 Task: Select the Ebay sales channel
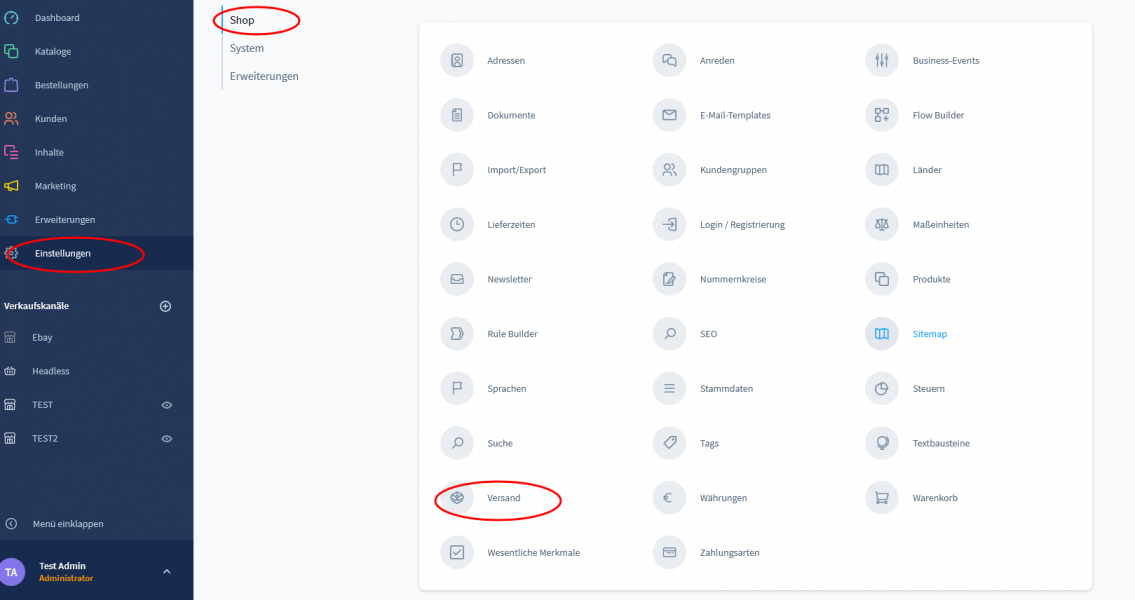[42, 338]
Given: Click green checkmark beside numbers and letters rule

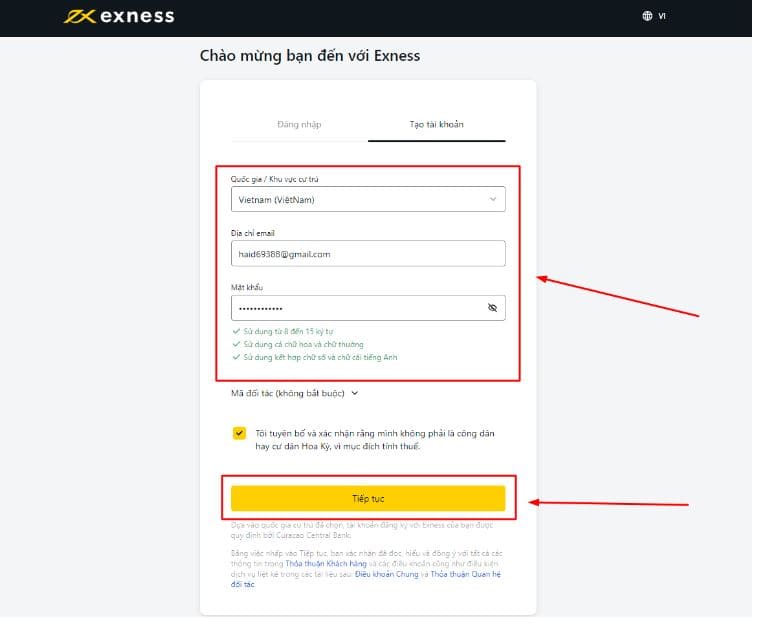Looking at the screenshot, I should [x=236, y=356].
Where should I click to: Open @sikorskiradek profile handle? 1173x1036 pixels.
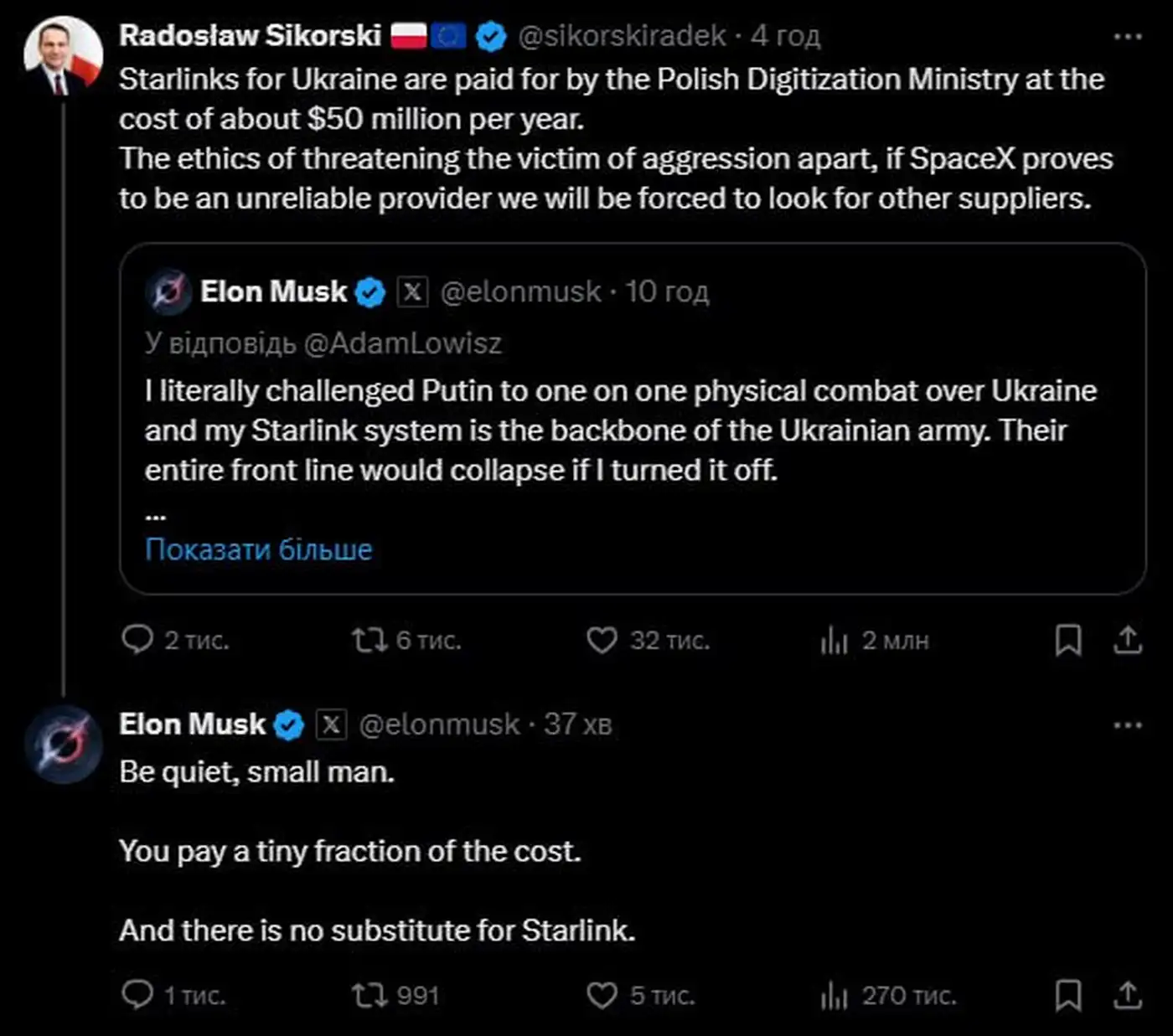click(x=622, y=36)
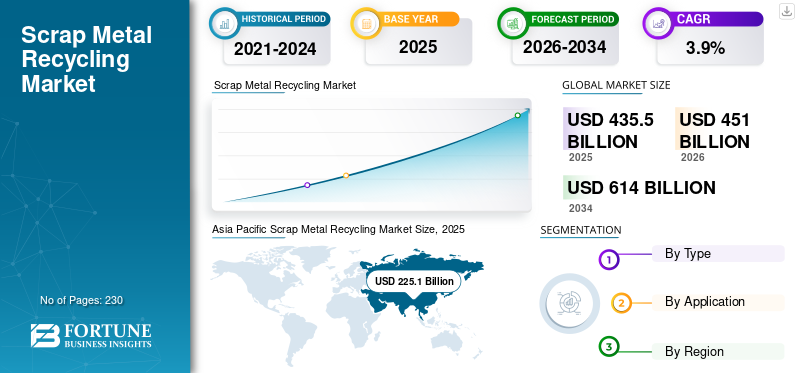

> _Try it_
Write out every entry exactly. Pictures do not belong in the copy.

> _Output for this exercise_
 Task: Select the Ebay sales channel
[42, 338]
Given: Click green checkmark beside numbers and letters rule

Looking at the screenshot, I should [x=236, y=356].
Where should I click to: Open @sikorskiradek profile handle? 1173x1036 pixels.
click(x=622, y=36)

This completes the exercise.